Given instruction:
For each of the three statements below, say whether it agrees with the forum thread on Halloween car decorations, answering yes or no and quoting the deciding words of the thread. 1. The bloody handprints were hard to see because the windows were tinted. 2. The hearse's bumper magnets had black writing on a white background. 3. The Party City find dated from 2012.

Source text:
#####
Sorry, just got your question, HS. It was a Party City find from 2011.


----------



## mariposa0283 (Aug 15, 2012)

last halloween we got some of those bloody handprint things for the back windows.. but since our windows are tinted you couldnt see them very well at all unless the sun was shining right through the car. booooo hissss!!! also we had a leg sticking out of the trunk (drive a van, so not really a trunk) and a support halloween ribbon. not sure if i got pics or not since the handprints didnt show up.. but i will scour my fb halloween album and see if theres one in there.


----------



## njwilk (Oct 18, 2005)

During the six years that we had a pirate themed haunt, we had a bumper sticker that read "My other car is a pirate ship". New theme last year, haven't found quite the right bumper sticker for the Western theme. Since I'm planning on incorporating a lot of Dia de los Muertos ideas this year, I'll probably come across something I like for the bumper.


----------



## RCIAG (Jul 19, 2010)

This reminds me I need to find those replacement Support Halloween & Support Zombies magnets. I know they're in the house somewhere....just....where?


----------



## The-Dullahan (Feb 26, 2011)

While I have no photos, my Hearse used to have two bumper magnets. Each was a mere black rectangle with white writing (I did not want to make anything too fancy, and this style complimented the car well). They read "Bela Lugosi's Still Undead" and "Dead Girls Like Me"

My baby sister also got me one of those ribbon magnets, which read "SUPPORT DEAD GIRLS. THE NEVER SAY NO."


----------



## Glockink (Jul 7, 2008)

I need one...just have an LWRC, NRA, and Trijicon sticker.


----------



## RCIAG (Jul 19, 2010)

This also reminds me that I just got some stuff from Goblinhaus with a new sticker that needs to go on my window.


----------



## pumpkinpie (Jul 9, 2011)

bognosh said:


> Sorry, just got your question, HS. It was a Party City find from 2011.
#####
Record extracts:
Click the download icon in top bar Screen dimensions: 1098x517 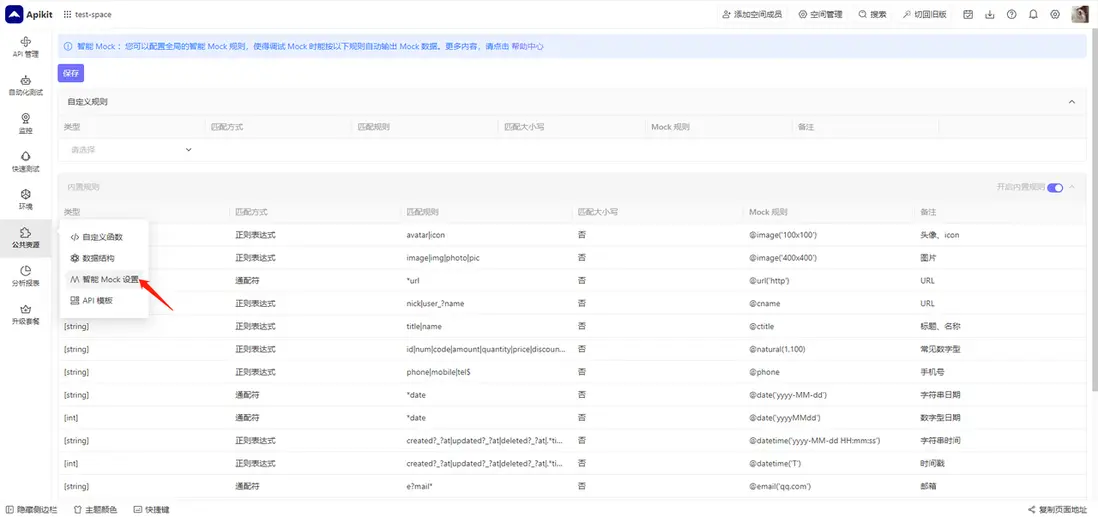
#####
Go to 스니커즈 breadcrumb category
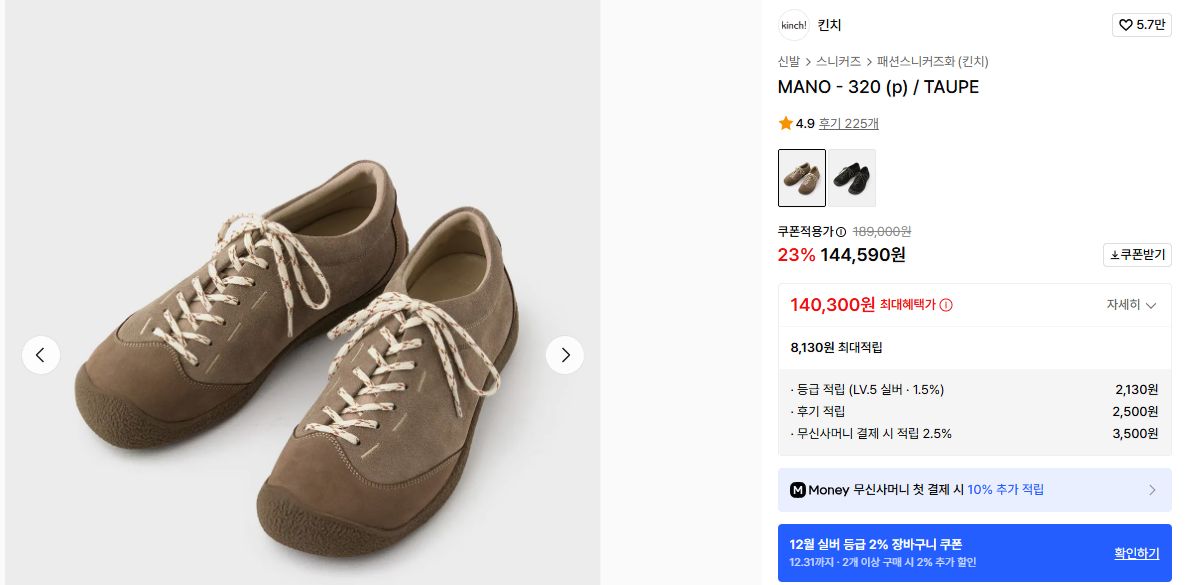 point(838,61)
#####
Full solution:
1. Yes: "since our windows are tinted you couldnt see them very well at all"
2. No: "Each was a mere black rectangle with white writing"
3. No: "It was a Party City find from 2011."